Sunday, November 12, 2006

The Difference Six Days Can Make

Less than a week ago, I had no idea. What to do, that is. Or what to think. Or how to think. I couldn't run and I thought, no was certain, that I would never run again. It was a combination of pain, panic, disappointment and frustration.

I was forced to take Monday off. And Tuesday. Wednesday, I woke up with no pain at all. I still took the day off, figuring it was just a fluke. Thursday I had no pain so after work, I considered a little run. One note about this pain I had: it never hurt to walk or run. My knee only hurt when leaning or twisting from one side to the other. Like when I turned to get out of the car, that about killed me. Come Wednesday, though, and Thursday the pain was no longer. So, Thursday I decided I'd go for a little run, just to see. Well, I did a nice five miles on hills and had no pain at all. I was fearful, still and had still convinced myself that when I woke up Friday, I'd be paying for it.

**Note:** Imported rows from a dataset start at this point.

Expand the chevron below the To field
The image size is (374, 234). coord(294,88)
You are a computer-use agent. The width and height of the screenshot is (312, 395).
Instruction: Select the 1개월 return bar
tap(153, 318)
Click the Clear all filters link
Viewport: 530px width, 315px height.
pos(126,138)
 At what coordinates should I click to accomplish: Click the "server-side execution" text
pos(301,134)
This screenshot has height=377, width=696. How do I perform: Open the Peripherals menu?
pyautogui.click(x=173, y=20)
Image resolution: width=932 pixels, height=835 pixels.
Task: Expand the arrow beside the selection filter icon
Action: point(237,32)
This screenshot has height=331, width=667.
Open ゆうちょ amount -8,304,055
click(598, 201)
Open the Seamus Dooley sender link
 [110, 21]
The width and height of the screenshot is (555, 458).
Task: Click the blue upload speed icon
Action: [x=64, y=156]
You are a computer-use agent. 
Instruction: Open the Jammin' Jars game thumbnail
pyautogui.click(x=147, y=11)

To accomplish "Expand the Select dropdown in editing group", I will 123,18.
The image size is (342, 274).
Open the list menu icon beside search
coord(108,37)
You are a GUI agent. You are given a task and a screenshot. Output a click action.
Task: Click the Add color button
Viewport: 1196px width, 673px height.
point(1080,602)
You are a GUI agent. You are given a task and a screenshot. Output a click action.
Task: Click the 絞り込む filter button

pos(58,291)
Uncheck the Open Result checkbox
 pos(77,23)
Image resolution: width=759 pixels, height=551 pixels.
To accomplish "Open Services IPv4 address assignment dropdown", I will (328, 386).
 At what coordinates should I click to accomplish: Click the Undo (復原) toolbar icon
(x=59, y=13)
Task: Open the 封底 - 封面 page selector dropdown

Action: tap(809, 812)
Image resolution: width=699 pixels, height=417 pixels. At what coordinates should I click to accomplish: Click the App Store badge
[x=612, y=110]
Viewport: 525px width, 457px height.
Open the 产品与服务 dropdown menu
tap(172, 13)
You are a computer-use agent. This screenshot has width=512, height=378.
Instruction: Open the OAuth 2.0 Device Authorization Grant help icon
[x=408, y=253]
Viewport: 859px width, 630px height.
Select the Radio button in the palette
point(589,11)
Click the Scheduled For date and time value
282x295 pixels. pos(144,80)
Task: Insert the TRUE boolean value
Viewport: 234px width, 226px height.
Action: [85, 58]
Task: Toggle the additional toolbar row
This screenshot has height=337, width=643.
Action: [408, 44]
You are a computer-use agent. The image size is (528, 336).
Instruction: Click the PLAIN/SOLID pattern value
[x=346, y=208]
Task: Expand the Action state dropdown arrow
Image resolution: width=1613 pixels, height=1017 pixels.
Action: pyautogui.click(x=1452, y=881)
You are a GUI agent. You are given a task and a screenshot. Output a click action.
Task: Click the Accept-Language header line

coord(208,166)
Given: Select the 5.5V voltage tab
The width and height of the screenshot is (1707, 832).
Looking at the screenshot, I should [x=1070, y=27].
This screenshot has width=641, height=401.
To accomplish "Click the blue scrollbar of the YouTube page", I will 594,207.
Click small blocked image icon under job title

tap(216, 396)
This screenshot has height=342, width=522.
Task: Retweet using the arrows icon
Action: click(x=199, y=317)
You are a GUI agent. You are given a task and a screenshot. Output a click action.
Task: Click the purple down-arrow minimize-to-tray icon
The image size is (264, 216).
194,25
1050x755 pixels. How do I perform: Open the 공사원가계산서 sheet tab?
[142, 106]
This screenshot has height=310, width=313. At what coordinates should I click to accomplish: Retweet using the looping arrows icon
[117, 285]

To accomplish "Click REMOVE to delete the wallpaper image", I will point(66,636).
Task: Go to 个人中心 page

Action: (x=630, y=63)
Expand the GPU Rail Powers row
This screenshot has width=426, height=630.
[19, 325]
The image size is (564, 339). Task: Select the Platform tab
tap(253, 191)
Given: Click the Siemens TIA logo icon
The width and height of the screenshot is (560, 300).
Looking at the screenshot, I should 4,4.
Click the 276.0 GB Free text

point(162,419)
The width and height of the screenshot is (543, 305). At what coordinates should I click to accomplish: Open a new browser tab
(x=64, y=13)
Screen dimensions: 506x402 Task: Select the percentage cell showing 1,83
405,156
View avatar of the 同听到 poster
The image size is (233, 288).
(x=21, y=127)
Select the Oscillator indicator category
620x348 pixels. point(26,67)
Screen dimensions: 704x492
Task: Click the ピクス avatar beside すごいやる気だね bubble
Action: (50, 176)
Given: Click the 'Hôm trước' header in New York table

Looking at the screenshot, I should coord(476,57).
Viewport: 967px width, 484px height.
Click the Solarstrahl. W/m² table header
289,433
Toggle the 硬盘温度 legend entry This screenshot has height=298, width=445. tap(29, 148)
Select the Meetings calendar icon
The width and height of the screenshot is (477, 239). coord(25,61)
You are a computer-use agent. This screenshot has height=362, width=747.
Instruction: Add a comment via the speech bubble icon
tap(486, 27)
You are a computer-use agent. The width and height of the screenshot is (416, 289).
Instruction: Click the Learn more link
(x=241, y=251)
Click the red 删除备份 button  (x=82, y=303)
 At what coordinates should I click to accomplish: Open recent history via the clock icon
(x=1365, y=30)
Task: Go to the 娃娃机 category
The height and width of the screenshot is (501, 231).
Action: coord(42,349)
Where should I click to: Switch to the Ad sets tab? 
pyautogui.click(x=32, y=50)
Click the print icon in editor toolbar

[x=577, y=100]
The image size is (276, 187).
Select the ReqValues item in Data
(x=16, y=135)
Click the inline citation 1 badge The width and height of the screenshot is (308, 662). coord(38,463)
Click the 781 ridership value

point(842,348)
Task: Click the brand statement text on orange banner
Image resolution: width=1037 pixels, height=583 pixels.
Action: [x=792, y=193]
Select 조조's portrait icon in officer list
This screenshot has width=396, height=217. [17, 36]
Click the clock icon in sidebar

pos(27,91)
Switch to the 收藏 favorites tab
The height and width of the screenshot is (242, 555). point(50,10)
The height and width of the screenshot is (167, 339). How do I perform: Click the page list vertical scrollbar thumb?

Friday came, and no pain. So then I had some decision making to do. Do I attempt more running? Do I try to stay on schedule? Most importantly, do I do my long run? My twenty miler.

Well, not as if this is totally shocking, but I decided to head out for my long run yesterday morning. I waited until later in the morning when it would at least be 35 degrees (F), donned some warm running gear, left the iPod at home and headed out. Due to my run on Thursday and my training so far, I knew the first ten or so would probably be fine. What I didn't expect was to feel fine at 14, and 16, and 18. But I did. It wasn't until just near the end of 19 that I felt really tired. Mile 20 was pretty damn tough, too, but I did it. I stopped to walk across the crosswalk toward home and then decided to run the rest of the way home, too. Sure it was probably only 2/10 of a mile but heck, I need to practice that anyway.

All who said to wait and not panic were COMPLETELY AND ABSOLUTELY RIGHT, as usual. Like I said, excellent at avoiding panic in other situtations or other people's problems but totally irrational when it comes to myself. Imagine that.

But let me just tell you, finishing that twenty miles felt fantastic. I am not sure I could convey the feeling in words if I tried. I've always said all those who say "it's not about the destination, but the journey" have never crossed a finish line. Now I think they've probably never had a week like I had, either. Six days before this run, I was wondering if I could ever get back to running, now I feel more like I'll never be able to get away from it.

I will still continue to enjoy this journey, though. If anything, I have even more appreciation for what it means to get to the end.


backofpack said...

Oh, but see, it is the journey. Getting to your 20 mile destination was all the sweeter because of that journey of panic, pain and frustration. Crossing the finish line of a marathon involves undescribable emotions, yet those emotions are the culmination of all the hard miles, long runs, setbacks, steps forward and more. That's the journey. If it was only the finish line that counted, then a 5k would be as satisfying as a marathon...and actually, that first 5k probably was! And the journey to get to it was probably just as epic at that time...

singleton said...

Gotta say I agree with're journey was a scary one, a challenging one, a daring one... the destination a welcomed, cherished and deserved gift! You go girl!

JustRun said...

I suppose I see the point, but in this case, my definition of "journey" was not BIG picture, it was this little week. I get it, though, believe me.

Runner Girl FL said...

I have been a little nervous of the up comming 16 and 18 after your muffins post. This one makes me feel sooooo much better. I think. I don't know if my 20 (still very pending) will be that easy...but it means there are good days and bad days, and I can't think they all are scary.

teacherwoman said...

It's amazing how you can feel as if you have injured yourself to the point of being fearful of not being able to run again .... and then days later, lace up your shoes and get out there as if there was never anything wrong. It's the joys and frustrations of running! IS about the journey!

Nice job on the 20-miler!

justrun said...

RGF- Take one at a time. I know you can't help thinking about them but you already have it figured out, there are good days and bad days and you can move forward from either.

Teacher- Yes, I know. I am electing to feel that the completion of this run is independent of every other part of my life. Maybe that's not true but it felt too good to just stick it in there like any other run.
Thanks for visiting!

GirlGoyle said...

I never thought I would hear this sentence uttered : "finishing that twenty miles felt fantastic". I might be more receptive to "finishing that twenty miles felt exhausting...disintegrating...murderous..." How can 20 miles be anything but painful I will never understand.
Glad it all worked out for you and good luck on the race.

justacoolcat said...

20 miles?
UGh, and I thought I felt good biking.


I'm glad your knee is better.

adam said...

Awesome! Glad you are injury free.

This isn't exactly the same, but I have often taken a day or three off due to sickness or injury and have ended up having a blast when I come back. Don't forget recovery is an essential part of training. That means that you can't have good and consistent running without non-running too!

Danielle said...

That's awesome...20 miler in the bag, now it must be about taper time...time to enjoy, relax and build yourself up for the thon.